#### What the task asks
Repeat the material below word for word, keeping every line as it is.

#### Word and item location data
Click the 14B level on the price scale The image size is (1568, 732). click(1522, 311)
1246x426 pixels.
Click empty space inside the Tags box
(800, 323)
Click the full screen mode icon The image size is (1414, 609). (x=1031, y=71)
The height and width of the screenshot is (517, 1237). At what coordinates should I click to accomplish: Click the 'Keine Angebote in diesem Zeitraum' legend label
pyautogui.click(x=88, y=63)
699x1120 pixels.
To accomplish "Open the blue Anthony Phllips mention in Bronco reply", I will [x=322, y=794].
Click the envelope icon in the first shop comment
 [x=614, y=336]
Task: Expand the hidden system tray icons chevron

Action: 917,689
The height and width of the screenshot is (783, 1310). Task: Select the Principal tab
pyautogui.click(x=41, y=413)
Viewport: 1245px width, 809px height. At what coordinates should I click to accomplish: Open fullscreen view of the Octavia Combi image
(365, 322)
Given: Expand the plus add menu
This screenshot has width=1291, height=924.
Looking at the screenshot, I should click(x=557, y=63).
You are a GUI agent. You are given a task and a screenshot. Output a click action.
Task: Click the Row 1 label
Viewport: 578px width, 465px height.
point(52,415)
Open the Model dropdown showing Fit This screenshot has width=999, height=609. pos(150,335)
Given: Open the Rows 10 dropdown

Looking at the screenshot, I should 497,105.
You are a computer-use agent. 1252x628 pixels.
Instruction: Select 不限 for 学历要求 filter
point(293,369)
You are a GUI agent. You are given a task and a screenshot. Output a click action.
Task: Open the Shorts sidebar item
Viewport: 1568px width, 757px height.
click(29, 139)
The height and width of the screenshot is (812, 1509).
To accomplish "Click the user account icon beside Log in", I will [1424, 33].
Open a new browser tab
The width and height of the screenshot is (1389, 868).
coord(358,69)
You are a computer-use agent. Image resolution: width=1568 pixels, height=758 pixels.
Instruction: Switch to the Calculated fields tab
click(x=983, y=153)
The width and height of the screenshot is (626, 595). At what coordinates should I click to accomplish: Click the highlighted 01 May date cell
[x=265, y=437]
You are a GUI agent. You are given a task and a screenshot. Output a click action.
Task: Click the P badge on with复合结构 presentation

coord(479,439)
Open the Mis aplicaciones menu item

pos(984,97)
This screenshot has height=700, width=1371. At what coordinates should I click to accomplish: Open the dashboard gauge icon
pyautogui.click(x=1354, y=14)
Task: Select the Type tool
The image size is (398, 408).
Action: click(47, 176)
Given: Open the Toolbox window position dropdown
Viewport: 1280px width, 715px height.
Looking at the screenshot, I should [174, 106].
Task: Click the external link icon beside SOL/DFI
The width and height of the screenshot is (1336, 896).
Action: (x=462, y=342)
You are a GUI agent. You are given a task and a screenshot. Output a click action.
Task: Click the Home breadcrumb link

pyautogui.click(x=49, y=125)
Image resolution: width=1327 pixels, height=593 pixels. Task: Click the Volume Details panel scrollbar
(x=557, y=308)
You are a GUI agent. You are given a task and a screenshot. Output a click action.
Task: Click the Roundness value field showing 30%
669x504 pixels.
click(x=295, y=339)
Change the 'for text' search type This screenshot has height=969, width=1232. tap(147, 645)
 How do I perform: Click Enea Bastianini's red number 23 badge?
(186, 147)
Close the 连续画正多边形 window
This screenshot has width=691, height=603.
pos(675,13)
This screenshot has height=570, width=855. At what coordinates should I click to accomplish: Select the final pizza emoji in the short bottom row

#### Answer to this task
Click the 14B level on the price scale The image size is (1568, 732). click(1522, 311)
1246x426 pixels.
Click empty space inside the Tags box
(800, 323)
Click the full screen mode icon The image size is (1414, 609). (x=1031, y=71)
The height and width of the screenshot is (517, 1237). At what coordinates should I click to accomplish: Click the 'Keine Angebote in diesem Zeitraum' legend label
pyautogui.click(x=88, y=63)
699x1120 pixels.
To accomplish "Open the blue Anthony Phllips mention in Bronco reply", I will [x=322, y=794].
Click the envelope icon in the first shop comment
 [x=614, y=336]
Task: Expand the hidden system tray icons chevron

Action: 917,689
The height and width of the screenshot is (783, 1310). Task: Select the Principal tab
pyautogui.click(x=41, y=413)
Viewport: 1245px width, 809px height. At what coordinates should I click to accomplish: Open fullscreen view of the Octavia Combi image
(365, 322)
Given: Expand the plus add menu
This screenshot has width=1291, height=924.
Looking at the screenshot, I should click(x=557, y=63).
You are a GUI agent. You are given a task and a screenshot. Output a click action.
Task: Click the Row 1 label
Viewport: 578px width, 465px height.
point(52,415)
Open the Model dropdown showing Fit This screenshot has width=999, height=609. pos(150,335)
Given: Open the Rows 10 dropdown

Looking at the screenshot, I should 497,105.
You are a computer-use agent. 1252x628 pixels.
Instruction: Select 不限 for 学历要求 filter
point(293,369)
You are a GUI agent. You are given a task and a screenshot. Output a click action.
Task: Open the Shorts sidebar item
Viewport: 1568px width, 757px height.
click(29, 139)
The height and width of the screenshot is (812, 1509).
To accomplish "Click the user account icon beside Log in", I will [1424, 33].
Open a new browser tab
The width and height of the screenshot is (1389, 868).
coord(358,69)
You are a computer-use agent. Image resolution: width=1568 pixels, height=758 pixels.
Instruction: Switch to the Calculated fields tab
click(x=983, y=153)
The width and height of the screenshot is (626, 595). At what coordinates should I click to accomplish: Click the highlighted 01 May date cell
[x=265, y=437]
You are a GUI agent. You are given a task and a screenshot. Output a click action.
Task: Click the P badge on with复合结构 presentation

coord(479,439)
Open the Mis aplicaciones menu item

pos(984,97)
This screenshot has height=700, width=1371. At what coordinates should I click to accomplish: Open the dashboard gauge icon
pyautogui.click(x=1354, y=14)
Task: Select the Type tool
The image size is (398, 408).
Action: click(47, 176)
Given: Open the Toolbox window position dropdown
Viewport: 1280px width, 715px height.
Looking at the screenshot, I should [174, 106].
Task: Click the external link icon beside SOL/DFI
The width and height of the screenshot is (1336, 896).
Action: (x=462, y=342)
You are a GUI agent. You are given a task and a screenshot. Output a click action.
Task: Click the Home breadcrumb link

pyautogui.click(x=49, y=125)
Image resolution: width=1327 pixels, height=593 pixels. Task: Click the Volume Details panel scrollbar
(x=557, y=308)
You are a GUI agent. You are given a task and a screenshot. Output a click action.
Task: Click the Roundness value field showing 30%
669x504 pixels.
click(x=295, y=339)
Change the 'for text' search type This screenshot has height=969, width=1232. tap(147, 645)
 How do I perform: Click Enea Bastianini's red number 23 badge?
(186, 147)
Close the 连续画正多边形 window
This screenshot has width=691, height=603.
pos(675,13)
This screenshot has height=570, width=855. At what coordinates should I click to accomplish: Select the final pizza emoji in the short bottom row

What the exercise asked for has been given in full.